II. OTHER ALLEGED VIOLATIONS OF THE CONVENTION
- The
applicant further complained under Article 6 of the Convention and
Article 1 of Protocol No.1 that the awards made by the Ankara
Administrative Court in respect of compensation and his lawyer's
costs and expenses were insufficient and disproportionate. He finally
alleged under Article 14 of the Convention that he had not been
appointed to a post in the civil service on account of his political
opinions.
- The
Court finds nothing in the case file which might disclose any
appearance of a violation of these provisions. It follows that this
part of the application is manifestly-ill founded and must be
rejected, pursuant to Article 35 §§ 3 and 4 of the
Convention.
III. APPLICATION OF ARTICLE 41 OF THE CONVENTION
- Article
41 of the Convention provides:
“If the Court finds that there has been a
violation of the Convention or the Protocols thereto, and if the
internal law of the High Contracting Party concerned allows only
partial reparation to be made, the Court shall, if necessary, afford
just satisfaction to the injured party.”
A. Damage
- The
applicant claimed 20,000 euros (EUR) in respect of pecuniary and
non-pecuniary damage.
- The
Government submitted that the amount claimed was excessive and should
not lead to unjust enrichment.
- The
Court does not discern any causal link between the violation found
and the pecuniary damage alleged; it therefore rejects this claim.
However, the Court considers that the applicant must have sustained
non pecuniary damage. Accordingly, it awards the applicant EUR
6,500 in respect of non pecuniary damage.
B. Costs and expenses
- The
applicant also claimed EUR 5,000 for the costs and expenses incurred
before the Court.
- The
Government contended that the applicant's claim was unsubstantiated.
- According
to the Court's case-law, an applicant is entitled to reimbursement of
his costs and expenses only in so far as it has been shown that these
have been actually and necessarily incurred and were reasonable as to
quantum. In the present case, regard being had to the above criteria
and the applicant's failure to substantiate his claim, the Court
makes no award under this heading.
C. Default interest
- The
Court considers it appropriate that the default interest should be
based on the marginal lending rate of the European Central Bank, to
which should be added three percentage points.
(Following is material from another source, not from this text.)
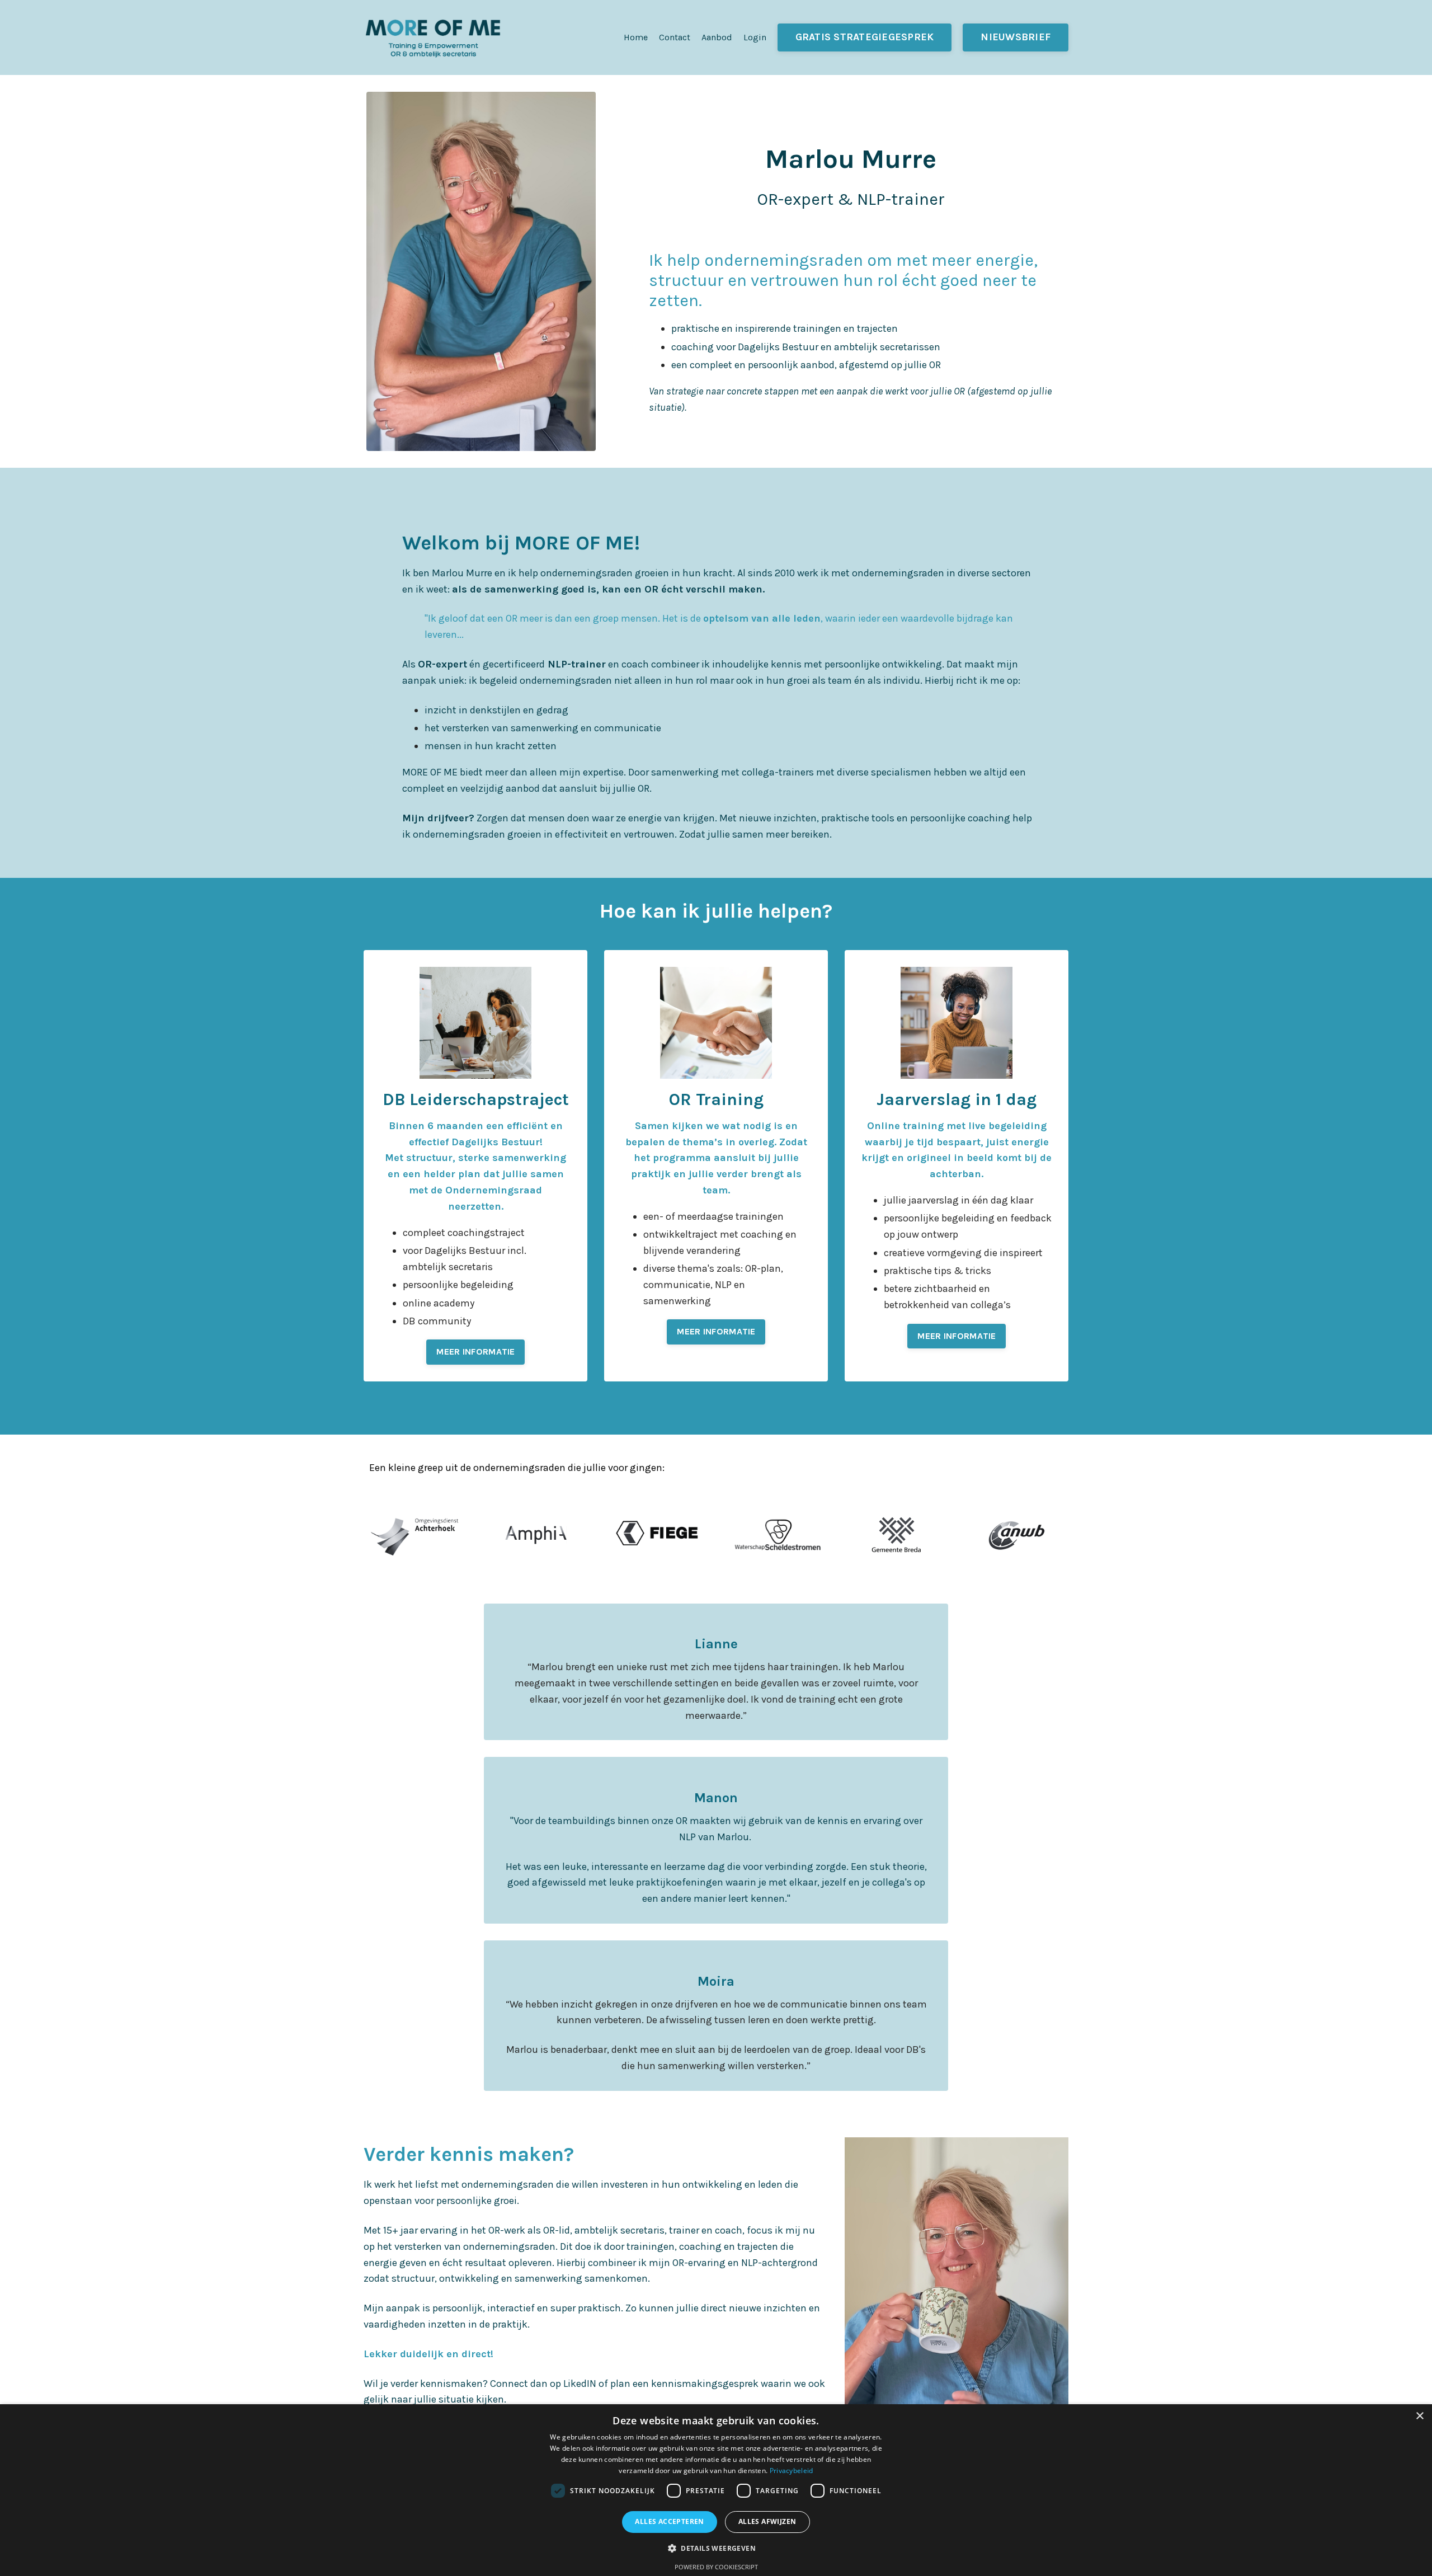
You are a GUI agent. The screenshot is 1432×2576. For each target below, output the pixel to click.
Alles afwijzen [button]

FOR THESE REASONS, THE COURT UNANIMOUSLY
- Declares the complaint concerning the excessive
length of the proceedings admissible and the remainder of the
application inadmissible;
- Holds that there has been a violation of Article
6 § 1 of the Convention;
- Holds
(a) that
the respondent State is to pay the applicant, within three months
from the date on which the judgment becomes final in accordance with
Article 44 § 2 of the Convention, EUR 6,500 (six
thousand five hundred euros) in respect of non-pecuniary damage, to
be converted into new Turkish liras at the rate applicable at the
date of settlement and free of any taxes or charges that may be
payable;
(b) that
from the expiry of the above-mentioned three months until settlement
simple interest shall be payable on the above amount at a rate equal
to the marginal lending rate of the European Central Bank during the
default period plus three percentage points;
- Dismisses the remainder of the applicant's claim
for just satisfaction.
Done in English, and notified in writing on 20 November 2007,
pursuant to Rule 77 §§ 2 and 3 of the Rules of Court.